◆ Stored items

[Start of Attachment]

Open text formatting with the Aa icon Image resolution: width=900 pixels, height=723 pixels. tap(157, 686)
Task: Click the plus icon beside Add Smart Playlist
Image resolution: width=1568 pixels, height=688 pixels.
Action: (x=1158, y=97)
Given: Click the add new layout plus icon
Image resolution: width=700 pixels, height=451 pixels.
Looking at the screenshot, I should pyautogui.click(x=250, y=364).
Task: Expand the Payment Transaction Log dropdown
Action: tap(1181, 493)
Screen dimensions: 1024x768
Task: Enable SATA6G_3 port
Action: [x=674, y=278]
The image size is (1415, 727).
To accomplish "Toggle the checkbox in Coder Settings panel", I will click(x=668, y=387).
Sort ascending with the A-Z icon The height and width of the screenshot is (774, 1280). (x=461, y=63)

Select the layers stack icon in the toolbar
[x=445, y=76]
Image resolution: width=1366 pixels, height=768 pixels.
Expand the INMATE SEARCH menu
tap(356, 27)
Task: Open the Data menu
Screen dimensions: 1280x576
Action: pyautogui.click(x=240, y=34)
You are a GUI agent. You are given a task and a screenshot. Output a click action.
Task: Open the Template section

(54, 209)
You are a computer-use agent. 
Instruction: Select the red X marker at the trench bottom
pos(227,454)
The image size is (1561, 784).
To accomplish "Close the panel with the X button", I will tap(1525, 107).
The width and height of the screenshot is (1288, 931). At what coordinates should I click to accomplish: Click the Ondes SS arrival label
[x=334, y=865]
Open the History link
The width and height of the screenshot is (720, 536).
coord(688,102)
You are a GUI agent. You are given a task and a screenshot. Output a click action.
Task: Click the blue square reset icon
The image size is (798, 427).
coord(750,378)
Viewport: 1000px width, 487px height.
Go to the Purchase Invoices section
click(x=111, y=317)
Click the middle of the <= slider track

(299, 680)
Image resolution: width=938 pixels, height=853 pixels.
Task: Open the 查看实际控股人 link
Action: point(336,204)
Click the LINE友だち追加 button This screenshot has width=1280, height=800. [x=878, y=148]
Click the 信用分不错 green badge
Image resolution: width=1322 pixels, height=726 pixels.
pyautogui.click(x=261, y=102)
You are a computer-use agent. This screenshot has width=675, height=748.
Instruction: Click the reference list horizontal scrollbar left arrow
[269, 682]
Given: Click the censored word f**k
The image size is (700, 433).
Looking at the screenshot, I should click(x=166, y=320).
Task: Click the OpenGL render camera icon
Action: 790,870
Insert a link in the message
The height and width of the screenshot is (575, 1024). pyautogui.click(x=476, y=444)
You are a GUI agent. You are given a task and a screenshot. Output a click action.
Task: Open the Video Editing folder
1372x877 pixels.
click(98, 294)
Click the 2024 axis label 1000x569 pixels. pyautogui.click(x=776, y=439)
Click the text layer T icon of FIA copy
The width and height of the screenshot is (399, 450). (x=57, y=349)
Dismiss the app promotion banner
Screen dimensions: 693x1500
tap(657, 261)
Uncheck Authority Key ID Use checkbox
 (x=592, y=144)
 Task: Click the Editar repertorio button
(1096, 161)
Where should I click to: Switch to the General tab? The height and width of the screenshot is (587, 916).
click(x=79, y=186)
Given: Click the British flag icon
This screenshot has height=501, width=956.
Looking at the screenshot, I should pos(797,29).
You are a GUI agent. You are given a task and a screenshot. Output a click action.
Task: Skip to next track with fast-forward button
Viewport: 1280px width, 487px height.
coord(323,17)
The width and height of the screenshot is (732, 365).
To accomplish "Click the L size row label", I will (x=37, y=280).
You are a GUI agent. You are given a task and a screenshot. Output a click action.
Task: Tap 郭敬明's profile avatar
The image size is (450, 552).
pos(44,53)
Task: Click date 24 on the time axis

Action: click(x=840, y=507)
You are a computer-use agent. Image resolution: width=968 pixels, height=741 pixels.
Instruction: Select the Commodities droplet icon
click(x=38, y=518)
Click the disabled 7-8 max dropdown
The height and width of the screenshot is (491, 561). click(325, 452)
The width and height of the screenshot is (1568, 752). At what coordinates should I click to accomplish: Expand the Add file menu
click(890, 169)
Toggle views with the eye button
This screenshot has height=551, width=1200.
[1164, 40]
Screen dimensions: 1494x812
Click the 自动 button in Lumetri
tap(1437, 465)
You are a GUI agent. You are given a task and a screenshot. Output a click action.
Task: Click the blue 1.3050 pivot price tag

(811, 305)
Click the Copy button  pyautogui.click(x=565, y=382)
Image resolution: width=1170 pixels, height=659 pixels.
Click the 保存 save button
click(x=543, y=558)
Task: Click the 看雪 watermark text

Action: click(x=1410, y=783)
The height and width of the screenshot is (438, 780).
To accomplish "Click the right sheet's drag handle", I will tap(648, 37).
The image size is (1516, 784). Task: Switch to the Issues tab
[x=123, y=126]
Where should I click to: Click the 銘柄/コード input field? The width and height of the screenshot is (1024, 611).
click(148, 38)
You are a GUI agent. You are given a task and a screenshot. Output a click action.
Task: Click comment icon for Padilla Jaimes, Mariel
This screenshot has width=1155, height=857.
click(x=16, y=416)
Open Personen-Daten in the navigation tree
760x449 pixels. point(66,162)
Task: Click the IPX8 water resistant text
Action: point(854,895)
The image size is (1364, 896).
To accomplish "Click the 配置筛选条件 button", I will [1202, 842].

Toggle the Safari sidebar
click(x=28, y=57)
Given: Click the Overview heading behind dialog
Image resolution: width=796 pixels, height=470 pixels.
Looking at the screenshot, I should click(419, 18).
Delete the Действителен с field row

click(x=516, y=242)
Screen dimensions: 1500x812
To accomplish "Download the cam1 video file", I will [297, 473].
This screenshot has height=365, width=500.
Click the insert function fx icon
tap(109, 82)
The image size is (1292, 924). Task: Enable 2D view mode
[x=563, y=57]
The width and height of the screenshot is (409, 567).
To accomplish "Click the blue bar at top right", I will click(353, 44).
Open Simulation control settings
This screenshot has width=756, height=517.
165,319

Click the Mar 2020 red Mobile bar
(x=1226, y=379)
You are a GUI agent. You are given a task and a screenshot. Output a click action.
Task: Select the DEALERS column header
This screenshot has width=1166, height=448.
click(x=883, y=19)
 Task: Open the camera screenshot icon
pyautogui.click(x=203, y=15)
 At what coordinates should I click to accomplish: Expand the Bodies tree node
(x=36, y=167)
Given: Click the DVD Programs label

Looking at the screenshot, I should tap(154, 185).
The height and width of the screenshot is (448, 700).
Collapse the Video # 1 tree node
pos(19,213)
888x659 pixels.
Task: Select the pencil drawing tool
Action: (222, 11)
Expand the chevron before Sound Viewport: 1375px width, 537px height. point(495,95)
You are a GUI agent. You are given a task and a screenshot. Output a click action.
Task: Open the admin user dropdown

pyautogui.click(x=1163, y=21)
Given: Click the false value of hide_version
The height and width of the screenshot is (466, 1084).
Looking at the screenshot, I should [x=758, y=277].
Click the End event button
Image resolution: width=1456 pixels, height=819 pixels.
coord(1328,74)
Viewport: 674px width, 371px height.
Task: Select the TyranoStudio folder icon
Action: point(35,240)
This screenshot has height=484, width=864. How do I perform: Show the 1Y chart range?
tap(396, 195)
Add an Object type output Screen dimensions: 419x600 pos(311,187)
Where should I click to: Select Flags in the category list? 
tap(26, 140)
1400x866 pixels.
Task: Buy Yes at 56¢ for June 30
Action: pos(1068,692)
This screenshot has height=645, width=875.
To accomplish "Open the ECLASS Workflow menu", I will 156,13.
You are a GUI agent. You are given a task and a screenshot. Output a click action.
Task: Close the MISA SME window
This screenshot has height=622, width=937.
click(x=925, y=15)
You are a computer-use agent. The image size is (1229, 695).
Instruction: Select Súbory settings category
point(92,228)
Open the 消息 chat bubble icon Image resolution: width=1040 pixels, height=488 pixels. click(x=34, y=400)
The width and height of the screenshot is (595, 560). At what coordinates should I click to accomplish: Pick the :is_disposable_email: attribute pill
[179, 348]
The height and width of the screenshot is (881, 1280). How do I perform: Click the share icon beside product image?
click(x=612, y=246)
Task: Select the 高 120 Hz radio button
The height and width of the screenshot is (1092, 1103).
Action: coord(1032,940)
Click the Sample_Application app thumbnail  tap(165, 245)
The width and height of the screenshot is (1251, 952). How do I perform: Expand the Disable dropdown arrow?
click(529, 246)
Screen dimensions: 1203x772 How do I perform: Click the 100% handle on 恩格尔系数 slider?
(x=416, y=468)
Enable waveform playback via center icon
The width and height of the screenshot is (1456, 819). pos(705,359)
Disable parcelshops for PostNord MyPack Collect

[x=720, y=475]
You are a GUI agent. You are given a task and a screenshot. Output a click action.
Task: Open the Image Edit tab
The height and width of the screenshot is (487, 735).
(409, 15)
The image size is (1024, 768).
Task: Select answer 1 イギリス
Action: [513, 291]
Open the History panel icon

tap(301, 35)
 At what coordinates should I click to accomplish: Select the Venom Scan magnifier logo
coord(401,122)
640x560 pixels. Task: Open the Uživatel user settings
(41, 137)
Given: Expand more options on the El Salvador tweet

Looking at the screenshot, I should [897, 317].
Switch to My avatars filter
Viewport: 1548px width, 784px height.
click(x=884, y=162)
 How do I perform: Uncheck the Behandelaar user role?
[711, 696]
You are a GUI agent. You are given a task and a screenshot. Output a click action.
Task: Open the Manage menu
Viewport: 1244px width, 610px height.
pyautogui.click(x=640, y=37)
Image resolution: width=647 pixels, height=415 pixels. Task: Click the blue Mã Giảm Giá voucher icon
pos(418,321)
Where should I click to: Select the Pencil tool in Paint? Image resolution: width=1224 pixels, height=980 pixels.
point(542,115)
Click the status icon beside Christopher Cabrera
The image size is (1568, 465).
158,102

[End of Attachment]

◆ Problem description
Set down only the line containing "The height and width of the screenshot is (487, 735)." and the lines after it through the end, exactly as they appear above.

◆ Response box
The height and width of the screenshot is (487, 735).
(409, 15)
The image size is (1024, 768).
Task: Select answer 1 イギリス
Action: [513, 291]
Open the History panel icon

tap(301, 35)
 At what coordinates should I click to accomplish: Select the Venom Scan magnifier logo
coord(401,122)
640x560 pixels. Task: Open the Uživatel user settings
(41, 137)
Given: Expand more options on the El Salvador tweet

Looking at the screenshot, I should [897, 317].
Switch to My avatars filter
Viewport: 1548px width, 784px height.
click(x=884, y=162)
 How do I perform: Uncheck the Behandelaar user role?
[711, 696]
You are a GUI agent. You are given a task and a screenshot. Output a click action.
Task: Open the Manage menu
Viewport: 1244px width, 610px height.
pyautogui.click(x=640, y=37)
Image resolution: width=647 pixels, height=415 pixels. Task: Click the blue Mã Giảm Giá voucher icon
pos(418,321)
Where should I click to: Select the Pencil tool in Paint? Image resolution: width=1224 pixels, height=980 pixels.
point(542,115)
Click the status icon beside Christopher Cabrera
The image size is (1568, 465).
158,102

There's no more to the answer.